Das Geheimnis synthetischer AM2.
Sten wickelte sich eng in eine Decke. Er war schweißgebadet, doch er fror trotzdem. Er fühlte sich, als hätte man ihn aufgeschnitten, ausgeweidet und weggeworfen.
Er nahm den Becher von Rykor entgegen und schlürfte eine dicke, heiße, nahrhafte Brühe. Rykors Flosse berührte einen Regler, und leise Musik ertönte. Entspannungsmusik. Er schloß die Augen und ließ sich lange von der Musik überfluten.
Dann machte er die Augen wieder auf und trank erneut. Er sah, wie ihn Rykors große, mitfühlende Augen aufmerksam beobachteten.
Sten verzog das Gesicht. "Nie wieder", krächzte er.
"Es tut mir leid, mein lieber Freund", sagte Rykor. Ihre volle Stimme verlieh den leeren Worten echte Bedeutung.
"Mir auch", sagte Sten. "Wenigstens ... wissen wir jetzt Bescheid. Es ist möglich, AM2 künstlich herzustellen ... Und wir haben die Formel und die Versuchsanordnung. Ich bin zwar kein Chemiker, aber es hört sich an, als sei es ziemlich kompliziert und höllisch teuer. Doch was soll's? Bei entsprechenden Mengen sinkt der Preis."

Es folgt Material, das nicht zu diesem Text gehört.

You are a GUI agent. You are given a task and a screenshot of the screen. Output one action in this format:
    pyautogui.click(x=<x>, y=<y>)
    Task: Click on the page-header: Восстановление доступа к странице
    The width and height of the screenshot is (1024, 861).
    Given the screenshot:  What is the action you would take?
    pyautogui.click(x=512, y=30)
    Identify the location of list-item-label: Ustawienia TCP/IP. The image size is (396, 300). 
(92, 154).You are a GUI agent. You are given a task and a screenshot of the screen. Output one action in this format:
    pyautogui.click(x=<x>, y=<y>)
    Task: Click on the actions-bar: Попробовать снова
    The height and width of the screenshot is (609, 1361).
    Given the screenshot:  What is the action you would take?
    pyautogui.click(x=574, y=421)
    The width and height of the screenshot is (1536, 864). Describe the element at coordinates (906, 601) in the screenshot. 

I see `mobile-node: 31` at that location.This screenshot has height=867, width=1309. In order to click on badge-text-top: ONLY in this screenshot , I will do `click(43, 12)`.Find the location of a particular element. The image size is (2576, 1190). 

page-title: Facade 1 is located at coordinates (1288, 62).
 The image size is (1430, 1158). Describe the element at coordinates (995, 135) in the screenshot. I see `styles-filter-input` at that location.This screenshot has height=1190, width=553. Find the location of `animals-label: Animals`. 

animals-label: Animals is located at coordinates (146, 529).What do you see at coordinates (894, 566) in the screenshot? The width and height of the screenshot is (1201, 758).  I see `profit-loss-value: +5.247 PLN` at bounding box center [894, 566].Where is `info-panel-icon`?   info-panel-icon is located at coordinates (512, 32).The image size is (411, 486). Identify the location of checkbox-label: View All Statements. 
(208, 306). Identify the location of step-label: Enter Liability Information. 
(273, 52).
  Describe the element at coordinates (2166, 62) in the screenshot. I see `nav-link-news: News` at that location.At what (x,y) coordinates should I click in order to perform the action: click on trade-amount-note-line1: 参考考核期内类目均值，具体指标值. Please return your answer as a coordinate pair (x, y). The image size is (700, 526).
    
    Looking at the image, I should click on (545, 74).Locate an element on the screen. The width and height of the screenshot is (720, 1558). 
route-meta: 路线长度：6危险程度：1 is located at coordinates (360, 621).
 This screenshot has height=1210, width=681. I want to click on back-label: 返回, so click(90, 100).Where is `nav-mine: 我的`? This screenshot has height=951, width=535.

Er hielt inne und überlegte.
"Und das wird dieses ganze verdammte Universum auf den Kopf stellen, oder nicht?"
"Was hast du mit diesen Wissen vor?" erkundigte sich Rykor.
"Ich weiß es noch nicht genau", sagte Sten. "Jetzt sieht sehr vieles ganz anders aus."
Er hob seine müden Augen und sah Rykor bittend an: "Sag jetzt noch niemandem etwas davon. Ich brauche Zeit zum Nachdenken."
Rykor betrachtete ihn. Überlegte. >Er ist mein Freund. Ein zuverlässiger Freund. Aber einige Geheimnisse sind wie Würmer, die alles zernagen und das Gute verderben.<
"Wenn mir etwas zustößt", sagte Sten, "bist du im Besitz aller Informationen. Tu damit, was du für richtig hältst."
"Na schön", sagte Rykor. "Ich warte."
"Danke." Stens Stimme klang schwach. Dann sank sein Kopf zur Seite. Rykors Flosse schnellte vor und fing die Tasse auf, bevor sich ihr Inhalt über die Decke ergießen konnte.
Er schlief viele Stunden lang. Es war ein traumloser Schlaf.